In 2008, 89,000 people reported that they had been raped, in comparison to 109,062 in 1992. The reason for this decline is attributed to the use of DNA evidence in identifying suspects in stranger rape cases. Rape kits, or the physical evidence from rape victims, has also contributed to solving cases.

Reported rapes may be down, but the arrest rate for rape remains at about 30 percent of reported cases, about the same as it was 20 years ago.

WeNews commentator Sarah Tofte, who is a researcher for Human Rights Watch, said the following about all those untested rape kits, “Rape victims expect that when they submit to the lengthy, invasive—and sometimes traumatic—process of collecting DNA evidence from their bodies, the information will be used to try to find and prosecute their rapists.”
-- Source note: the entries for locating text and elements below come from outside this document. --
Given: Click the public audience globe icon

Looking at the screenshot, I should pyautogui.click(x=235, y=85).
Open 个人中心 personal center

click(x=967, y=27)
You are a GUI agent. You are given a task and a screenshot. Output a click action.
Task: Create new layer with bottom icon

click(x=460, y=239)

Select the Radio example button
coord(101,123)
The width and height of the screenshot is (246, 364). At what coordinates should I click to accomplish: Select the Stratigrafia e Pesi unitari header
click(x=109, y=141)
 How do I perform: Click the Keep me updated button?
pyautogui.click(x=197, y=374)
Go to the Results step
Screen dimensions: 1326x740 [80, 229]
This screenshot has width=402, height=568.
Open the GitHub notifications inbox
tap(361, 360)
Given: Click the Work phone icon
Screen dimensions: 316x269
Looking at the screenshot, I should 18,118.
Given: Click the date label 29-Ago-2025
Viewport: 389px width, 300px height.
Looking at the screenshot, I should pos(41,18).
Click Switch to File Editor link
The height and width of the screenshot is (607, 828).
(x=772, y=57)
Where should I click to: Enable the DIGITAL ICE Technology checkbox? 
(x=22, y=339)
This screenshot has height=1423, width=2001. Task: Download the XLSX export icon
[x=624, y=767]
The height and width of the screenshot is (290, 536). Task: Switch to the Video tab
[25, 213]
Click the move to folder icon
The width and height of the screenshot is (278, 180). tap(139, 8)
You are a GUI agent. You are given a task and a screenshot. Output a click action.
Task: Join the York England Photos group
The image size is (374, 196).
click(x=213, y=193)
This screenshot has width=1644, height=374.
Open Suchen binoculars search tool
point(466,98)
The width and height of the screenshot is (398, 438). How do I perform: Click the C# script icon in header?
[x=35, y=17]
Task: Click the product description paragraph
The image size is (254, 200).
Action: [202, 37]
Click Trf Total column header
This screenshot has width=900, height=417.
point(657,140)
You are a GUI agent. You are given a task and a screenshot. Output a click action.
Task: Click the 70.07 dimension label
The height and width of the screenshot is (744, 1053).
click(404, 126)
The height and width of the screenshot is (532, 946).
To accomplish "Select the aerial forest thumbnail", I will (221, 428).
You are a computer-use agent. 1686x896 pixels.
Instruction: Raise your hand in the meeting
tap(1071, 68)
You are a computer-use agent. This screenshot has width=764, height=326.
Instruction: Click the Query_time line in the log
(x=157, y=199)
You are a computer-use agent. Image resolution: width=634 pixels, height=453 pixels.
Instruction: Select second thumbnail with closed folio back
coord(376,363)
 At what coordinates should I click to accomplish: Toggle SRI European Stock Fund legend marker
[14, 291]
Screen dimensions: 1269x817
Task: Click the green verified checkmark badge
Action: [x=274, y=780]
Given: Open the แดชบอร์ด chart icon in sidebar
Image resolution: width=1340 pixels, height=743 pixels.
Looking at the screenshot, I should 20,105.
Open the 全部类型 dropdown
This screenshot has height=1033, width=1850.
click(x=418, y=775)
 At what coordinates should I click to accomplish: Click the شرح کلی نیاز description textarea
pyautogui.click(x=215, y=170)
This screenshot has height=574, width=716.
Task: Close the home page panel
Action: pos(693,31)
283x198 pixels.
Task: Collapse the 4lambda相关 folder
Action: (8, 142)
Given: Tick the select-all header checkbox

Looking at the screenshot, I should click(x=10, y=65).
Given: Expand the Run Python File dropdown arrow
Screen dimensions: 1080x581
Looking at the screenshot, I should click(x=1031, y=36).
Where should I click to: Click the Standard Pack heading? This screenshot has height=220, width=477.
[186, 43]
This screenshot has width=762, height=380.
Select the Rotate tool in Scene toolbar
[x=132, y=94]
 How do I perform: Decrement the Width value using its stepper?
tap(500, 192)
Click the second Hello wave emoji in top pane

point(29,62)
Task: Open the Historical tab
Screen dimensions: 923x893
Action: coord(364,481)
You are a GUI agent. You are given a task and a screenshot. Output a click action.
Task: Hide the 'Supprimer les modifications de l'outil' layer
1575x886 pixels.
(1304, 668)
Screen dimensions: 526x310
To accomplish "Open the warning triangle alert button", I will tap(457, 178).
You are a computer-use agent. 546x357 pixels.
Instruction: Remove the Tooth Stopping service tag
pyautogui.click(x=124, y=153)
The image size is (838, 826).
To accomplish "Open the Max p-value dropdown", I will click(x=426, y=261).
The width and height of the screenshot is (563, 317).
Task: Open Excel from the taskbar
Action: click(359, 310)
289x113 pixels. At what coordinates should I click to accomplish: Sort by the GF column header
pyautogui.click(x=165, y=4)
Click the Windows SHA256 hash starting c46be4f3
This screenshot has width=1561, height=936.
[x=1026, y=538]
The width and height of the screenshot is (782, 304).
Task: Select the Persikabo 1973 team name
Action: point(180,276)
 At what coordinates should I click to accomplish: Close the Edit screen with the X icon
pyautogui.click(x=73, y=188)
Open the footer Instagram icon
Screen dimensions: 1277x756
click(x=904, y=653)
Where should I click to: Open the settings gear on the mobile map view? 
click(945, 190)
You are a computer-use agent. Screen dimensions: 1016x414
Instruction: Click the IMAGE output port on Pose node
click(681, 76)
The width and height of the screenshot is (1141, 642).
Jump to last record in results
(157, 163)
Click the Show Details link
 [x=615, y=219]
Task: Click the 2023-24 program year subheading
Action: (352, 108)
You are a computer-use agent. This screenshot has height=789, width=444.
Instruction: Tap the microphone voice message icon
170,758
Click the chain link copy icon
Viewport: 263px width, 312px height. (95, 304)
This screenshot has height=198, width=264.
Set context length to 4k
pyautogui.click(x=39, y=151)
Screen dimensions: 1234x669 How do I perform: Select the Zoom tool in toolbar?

The testing of a rape kit can accomplish the following: the assailant can be identified, a suspect’s contact with a victim can be confirmed, a victim’s account of the crime can be corroborated, unrelated crimes can be connected and innocent suspects can be exonerated. Something pretty amazing happened in New York City in 2003. That was the year in which the city began to test every booked rape kit. The result was that the arrest rate for rape skyrocketed, from 40 percent to 70 percent of reported cases.

The large number of untested rape kits is proof that many rape victims have not received justice. Not only have they undergone the trauma of rape, but they must live with the knowledge that their attackers are still out there.

Tofte says that a law enforcement decision to test a rape kit is a good sign that there is a commitment to build a strong investigation. National studies, according to Tofte, have shown that when a rape kit was collected, tested, and found to have DNA evidence, that rape case had a greater chance of moving forward in the criminal justice system.

Tofte states that no one know how many untested rape kits are really in existence.